Sven Barth schrieb:
Am 25.08.2010 23:07, schrieb José Mejuto:
On the other hand, if Unix needs one thread creation then it should be
automagically done in the initialization section of cthreads, do not ?
SB>  This might indeed be a solution.

If windows have the same problem, threading system should be
initialized in... somewhere automagically as windows multithread is
always present.


This only solves one point (but is needed nevertheless).

As I've showed in the last message to Alexander yesterday evening you need to initialize some things PER THREAD and I don't know whether this can be automised. We might need to ask the FPC devs for help regarding this. Perhaps the first time a threadvar in this new thread is accessed might be a good possibilty, but I don't know (yet) how we could track whether this is the first call, because threadvars are not yet allocated (hen-egg-problem). I'll have to take a deeper look into the threading system on Win32 :)

Regards,
Sven

I'm currently trying to summarize all aspects we discussed to add them to the FreePascal Multithreading wiki page (see below) - did I forget something that should be mentioned?

Thanks,
Alexander



External threads


To make Free Pascal's threading system to work properly, each newly created FPC thread needs to be initialized (more exactly, the thread local storage per thread needs to be initialized so threadvars and heap are working). That is fully automatically done for you if you use BeginThread (or indirectly by using the TThread class). However, if you use threads that were created without BeginThread (i.e. external threads), additional work (currently) might be required. External threads also include those that were created in external C libraries (.DLL/.so).

Things to consider when using external threads (might not be needed in all or future compiler versions):


A) Initialize the FPC's threading system by creating a dummy thread:

 { initialise threading system }
  with tc.create(false) do
  begin
    waitfor;
    free;
end; B) Make the runtime aware that your application uses multiple threads in the first line of your application (.dpr):
IsMultithread:=true;

(This will make FPC routines to perform locks here and there.)
C) Do not use external threads at all - use FPC threads.

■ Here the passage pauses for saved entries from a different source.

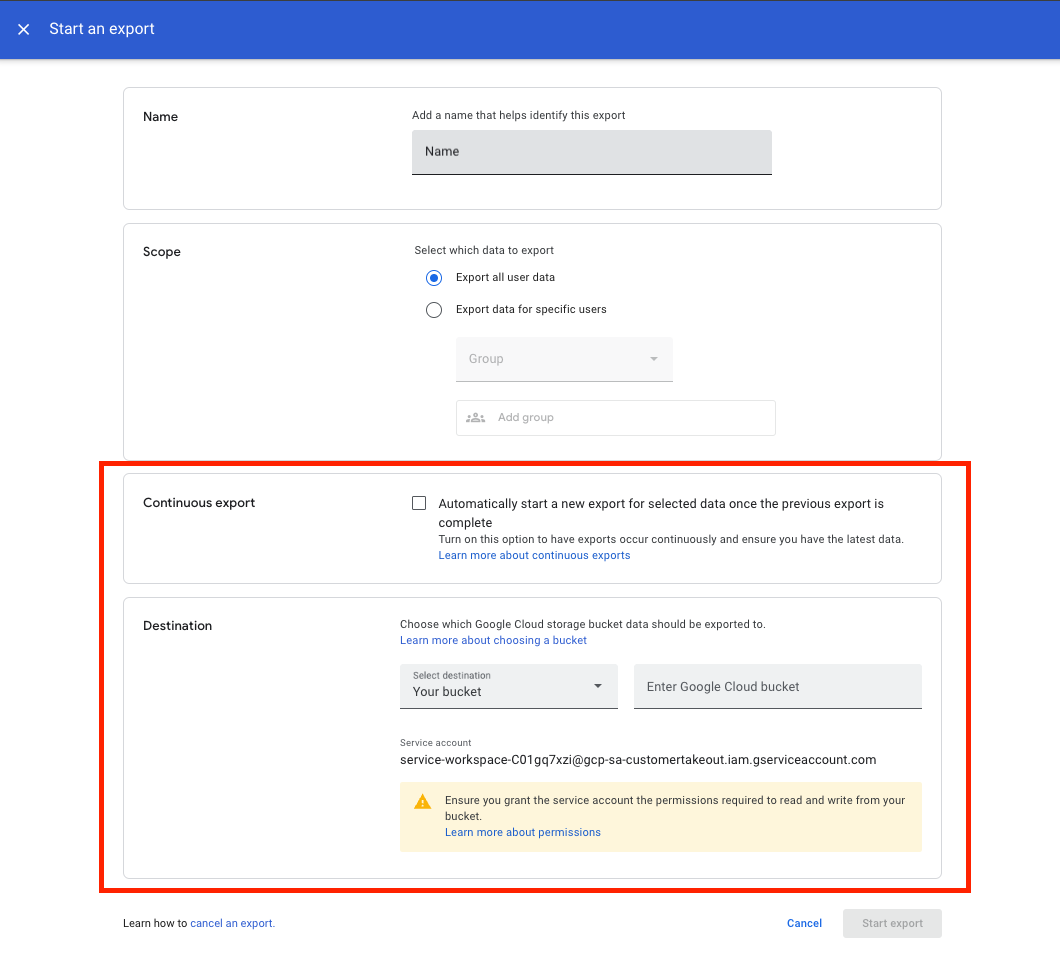Viewport: 1060px width, 958px height.
Task: Expand the Group dropdown arrow
Action: pyautogui.click(x=654, y=359)
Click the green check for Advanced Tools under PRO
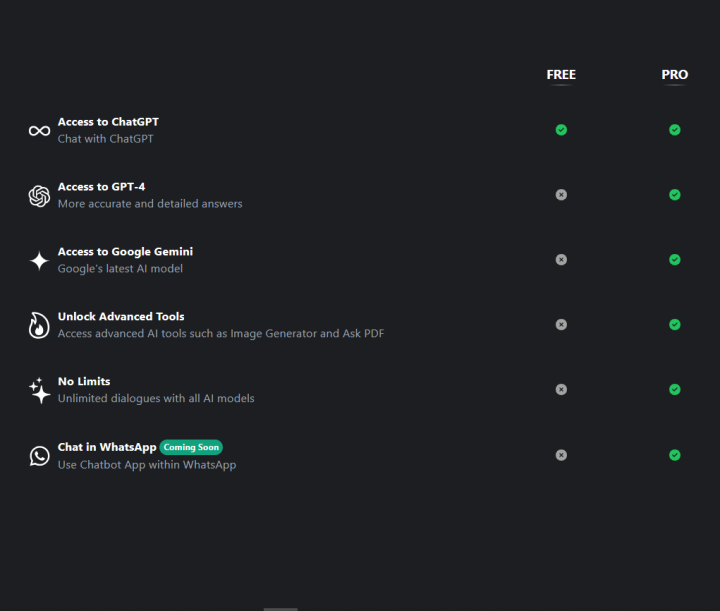720x611 pixels. click(x=675, y=325)
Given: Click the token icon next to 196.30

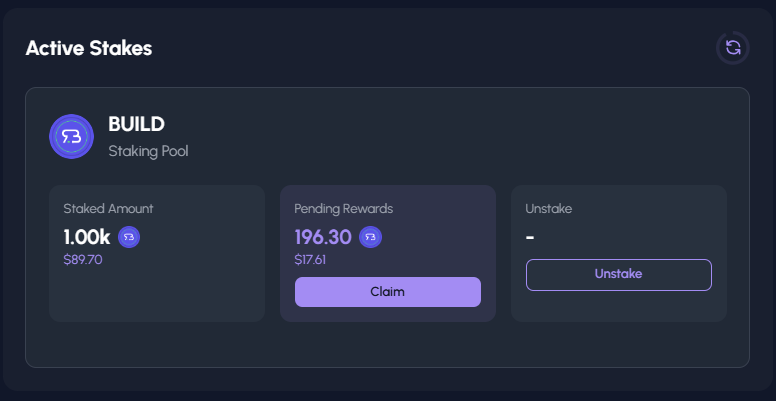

D) If for some reason this doesn't work for you, try this code in your external thread function:

function ExternalThread(param: Pointer): LongInt; stdcall;
var
 tm: TThreadManager;
begin
 GetThreadManager(tm);
 tm.AllocateThreadVars;
 InitThread(100000000);
 someFunc(param);
 Result:=0;
end;


How to identify if your code is executed in an external thread context

1. Ask the OS for the ID of the current thread at your application's start

Win32: WriteLn('Thread ID=', GetCurrentThreadID);
Darwin: WriteLn('Thread ID=', GetThreadID); Linux: Writeln('Thread ID=', TThreadID(pthread_self) );

2. Ask again for the ID of the current thread inside the thread function and compare this by the result of step 1.